▶ **WHAT IS ASKED**
1) In the article on A/B testing, what is a test called when its sample is too small to reliably detect a real effect of the size you care about?
2) Continue the article on A/B testing from the point where it stops.

▶ **DOCUMENT EXTRACT**
━━━━━━

A/B testing is a sample-size problem wearing a statistics costume

Run a growth experiment for two weeks, collect the data, open your stats tool, see p = 0.08, declare “no effect”, and move on. This is how most A/B tests die — not from fraud, not from bad code, not from a broken null-hypothesis ritual. They die because the test was never capable of seeing what it was looking for. The statistics were fine. The sample was too small. The experiment was doomed on day one.

This failure mode is so common it has a name: an underpowered test (one where the sample is too small to reliably detect a real effect of the size you care about). It quietly accounts for the majority of “no result” experiments in product, marketing, and e-commerce, and it has a straightforward solution that most teams skip.

━━━━━━

▶ **STORED DATA**
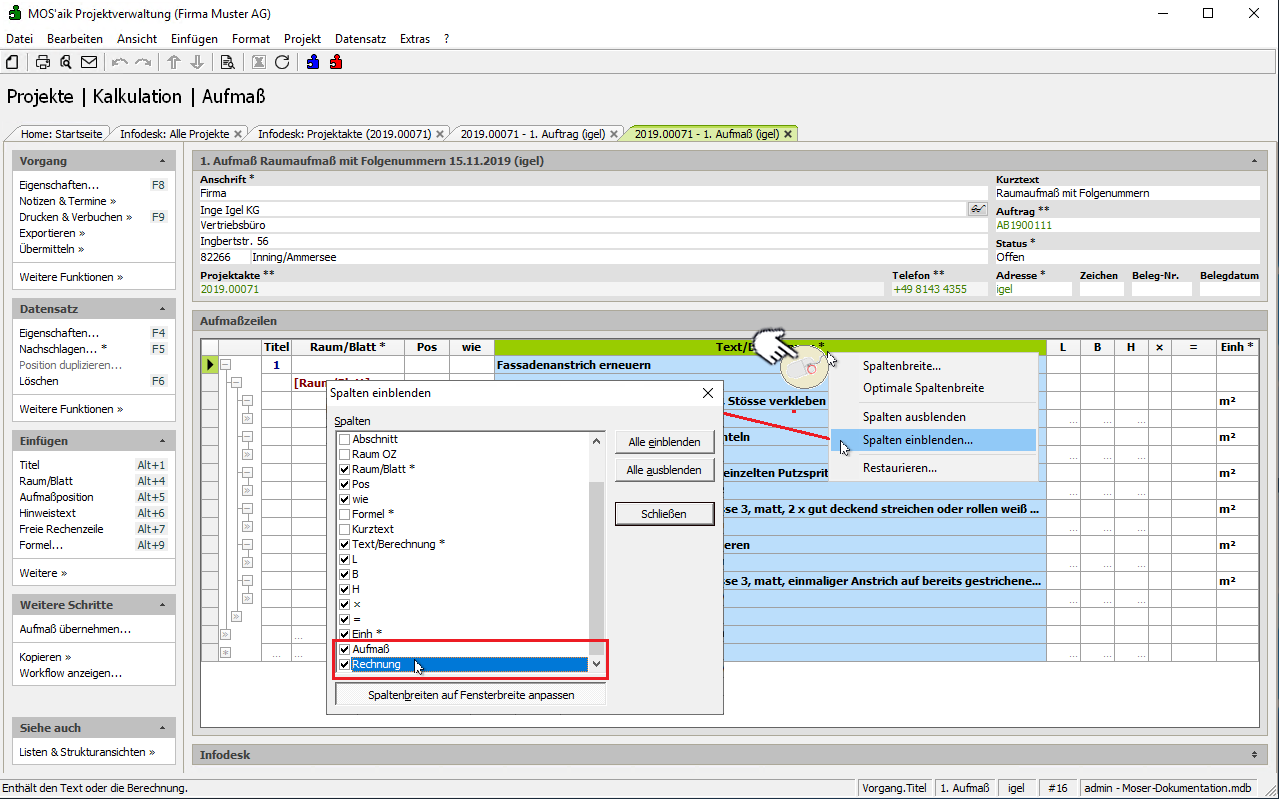Uncheck the Aufmaß column checkbox
Viewport: 1279px width, 799px height.
[x=344, y=649]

━━━━━━

▶ **TASK-BY-TASK RESULTS**
1) An underpowered test.

2)
The lift that was always there

Imagine your checkout conversion rate — the fraction of visitors who complete a purchase — sits at 10.0%. You redesign the checkout flow. Internally, someone says the new design “should be worth at least 3 percentage points.” That is a big claim: going from 10.0% to 13.0% is a 30% relative lift, the kind of thing that moves quarterly revenue materially.

You run the test for five days on a limited traffic slice: 50 visitors to the control, 50 to the treatment. Control converts 5 out of 50 (10%). Treatment converts 7 out of 50 (14%). Looks promising. You run the two-proportion z-test — the standard test for comparing two rates — and get z ≈ 0.64, p ≈ 0.52. Not even close to significant. The experiment is called off.

Three months later you run a proper test: 1,000 visitors per arm over four weeks. Control converts at 10.0%, treatment at 13.0% — same underlying lift. This time z ≈ 2.10, p ≈ 0.035. Statistically significant at the conventional 5% threshold. You ship the redesign.

The lift did not change between those two experiments. The sample size did. The first test was not measuring the effect; it was measuring its own noise floor.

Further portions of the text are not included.